Wel arbeidsongeschikt geweest…
Maar de kantonrechter oordeelt dat de man helemaal geen deskundigenoordeel hoeft over te leggen en evenmin een WIA-aanvraag hoefde te doen. Wel bepaalt de rechter dat de man van 5 oktober 2017 tot 1 november 2019 arbeidsongeschikt wegens ziekte moet worden geacht in de zin van de wet. ‘Een werknemer is immers arbeidsongeschikt wegens ziekte in de zin van artikel 7:629 BW als hij door een fysieke of mentale gesteldheid niet de arbeid kan verrichten die hij geacht wordt te verrichten. Daarvan kan sprake zijn als de werknemer geen van de overeengekomen werkzaamheden meer kan of mag verrichten, maar ook als de werknemer door de ziekte bepaalde onderdelen van de bedongen arbeid niet kan uitvoeren. De bedongen arbeid wordt met andere woorden als een geheel gezien. Kan de bedongen arbeid door ziekte niet volledig worden verricht, dan is sprake van arbeidsongeschiktheid in de zin van artikel 7:629 BW. In het verlengde hiervan is van herstel pas sprake als iemand weer in staat is de bedongen arbeid volledig uit te voeren.’
Het rapport van het expertisecentrum toont aan dat de man erkent dat hij door zijn beperking minder productief is.

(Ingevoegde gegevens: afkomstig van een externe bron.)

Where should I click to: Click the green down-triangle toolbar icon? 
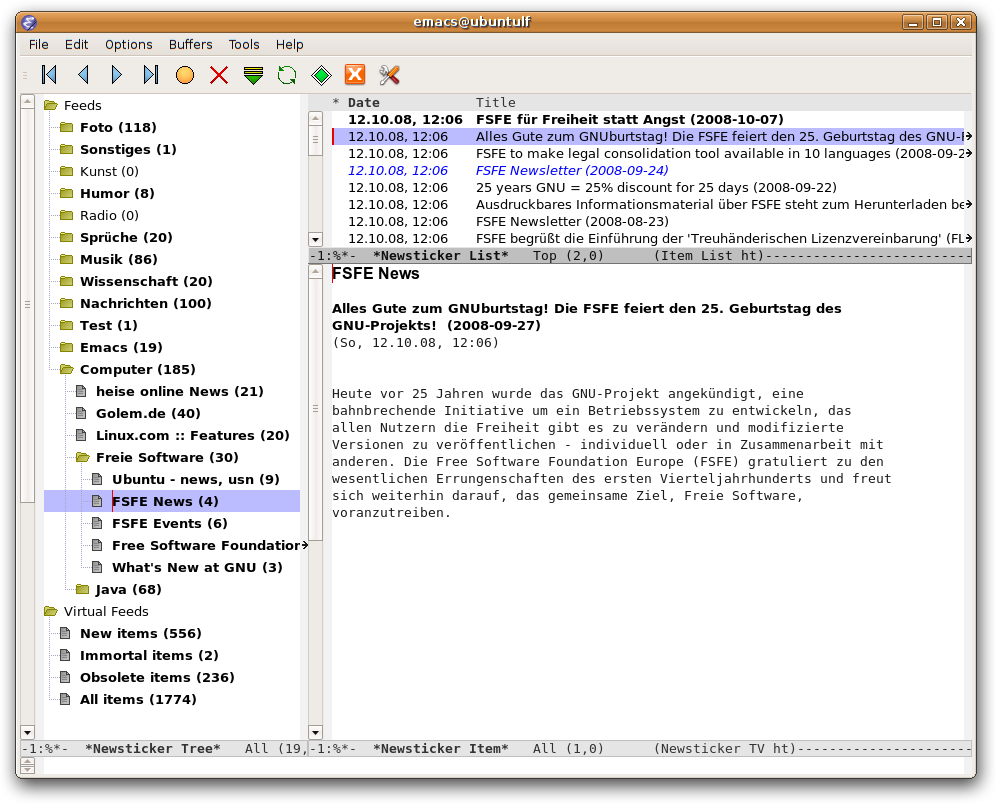point(253,75)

Zo heeft hij al drie jaar geen btw-aangiften gedaan of jaarstukken van NV’s gepubliceerd, terwijl deze werkzaamheden wel onderdeel uitmaken van zijn functie. Daarmee heeft hij arbeidsongeschiktheid erkend. De ziekmelding hoeft dus niet te worden teruggedraaid.
…maar nu niet meer
Maar de man is wel per 1 november 2019 hersteld gemeld, wat niet is betwist door de werkgever. Die heeft ook eerdere adviezen van verschillende bedrijfsartsen naast zich neergelegd om een deskundigenoordeel te vragen om het verdienvermogen te beoordelen. ‘De kantonrechter gaat er daarom van uit dat [de AA] per 1 november 2019 in staat was om de bedongen arbeid te verrichten. Dat [hij] op 1 november 2019 feitelijk niet zijn volledige takenpakket uitoefende, maakt deze conclusie niet anders. Het gaat er immers om of een werknemer de bedongen werkzaamheden kan verrichten.’ Kennemerwaert heeft de man pas eind juni 2020 erop gewezen dat hij de btw-aangiften moest doen en stukken van NV’s moest publiceren. Daarop is hij dat met ingang van 1 juli 2020 weer gaan doen.

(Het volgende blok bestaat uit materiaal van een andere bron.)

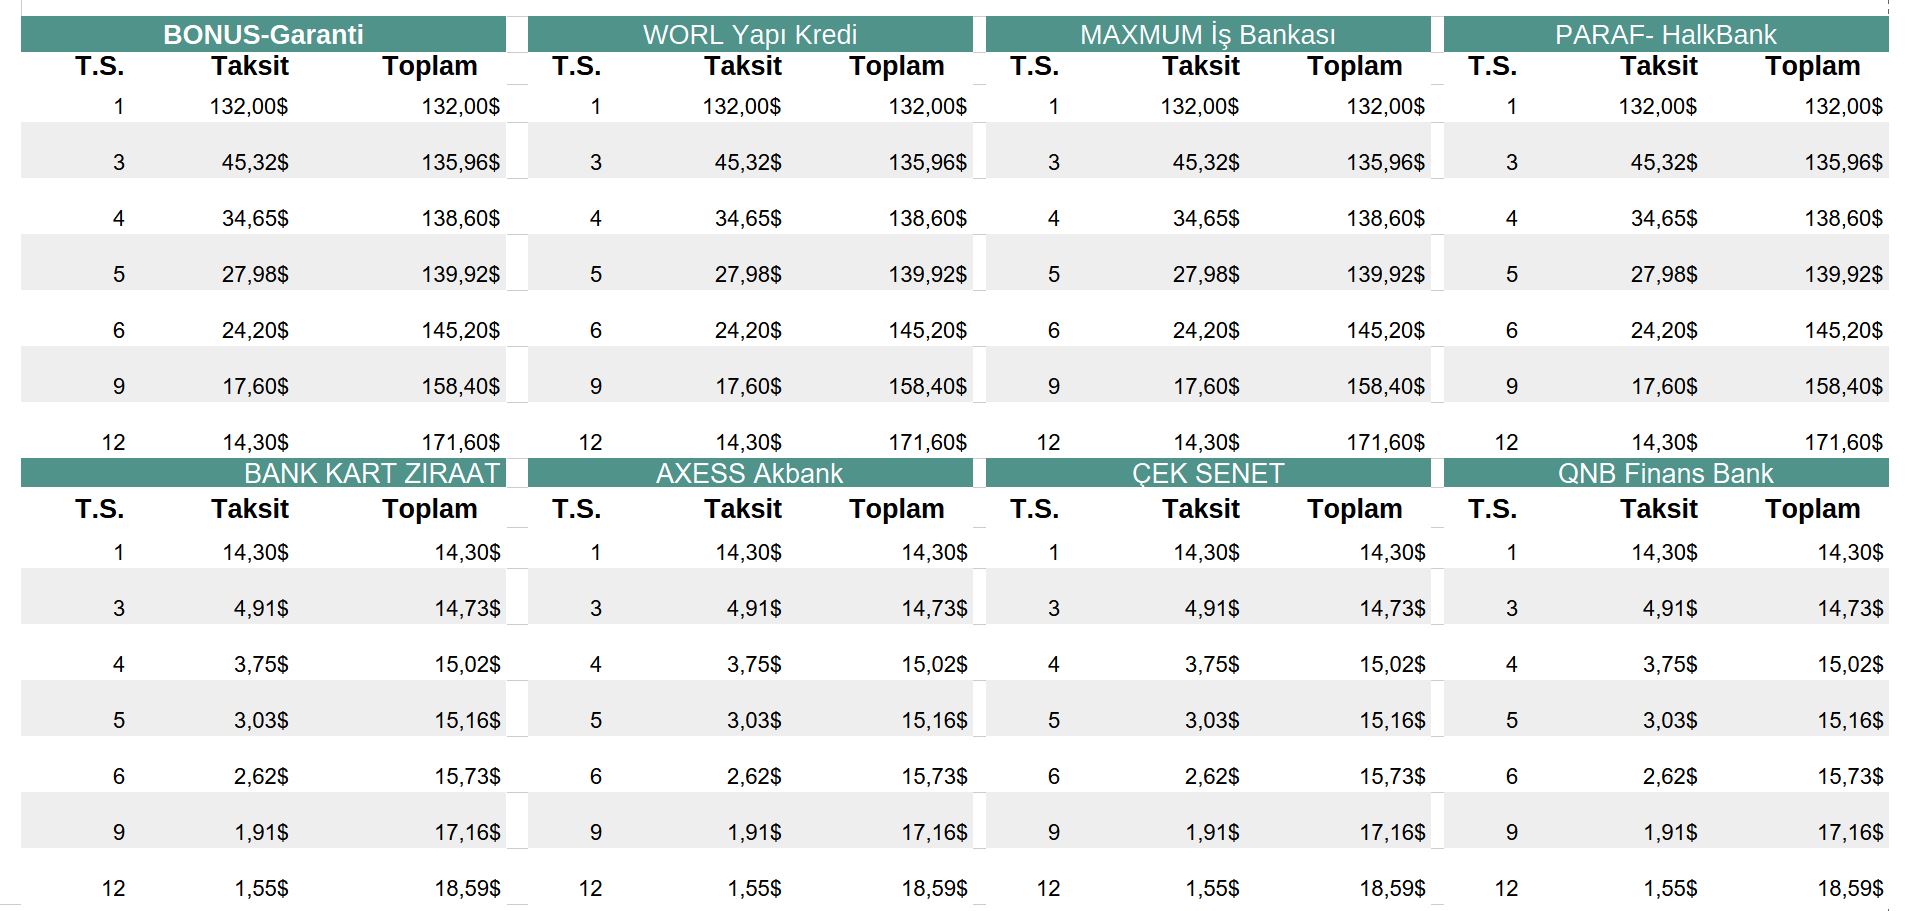The height and width of the screenshot is (911, 1921).
Task: Click Toplam column header under PARAF- HalkBank
Action: [1812, 67]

Nalaten aanvraag niet verwijtbaar
De man was wel gehouden om een WIA-aanvraag te doen. Hij heeft alleen de brief van het UWV, waarin dat staat, niet ontvangen. En uit zijn mail uit oktober 2019 blijkt dat hij zijn situatie niet goed heeft begrepen. ‘Gelet op al deze omstandigheden kan [de AA] niet worden verweten dat hij de WIA-aanvraag niet (tijdig) heeft gedaan, nog daargelaten dat het re-integratieadvies dat bij de WIA-aanvraag moest worden overgelegd, pas op 1 oktober 2019 beschikbaar was.’
De man had daarom met ingang van 1 november 2019 recht op 100% van zijn loon. De rechter voegt daar nog wel aan toe: ‘De vordering van [werknemer] om voor recht te verklaren dat hij niet arbeidsongeschikt is zal worden afgewezen, omdat het niet onaannemelijk is dat als Groep Kennemerwaert na de hersteldmelding van [werknemer] per 1 november 2019 een arboarts of een (arbeids)deskundige had ingeschakeld deze tot een ander oordeel zou zijn gekomen.’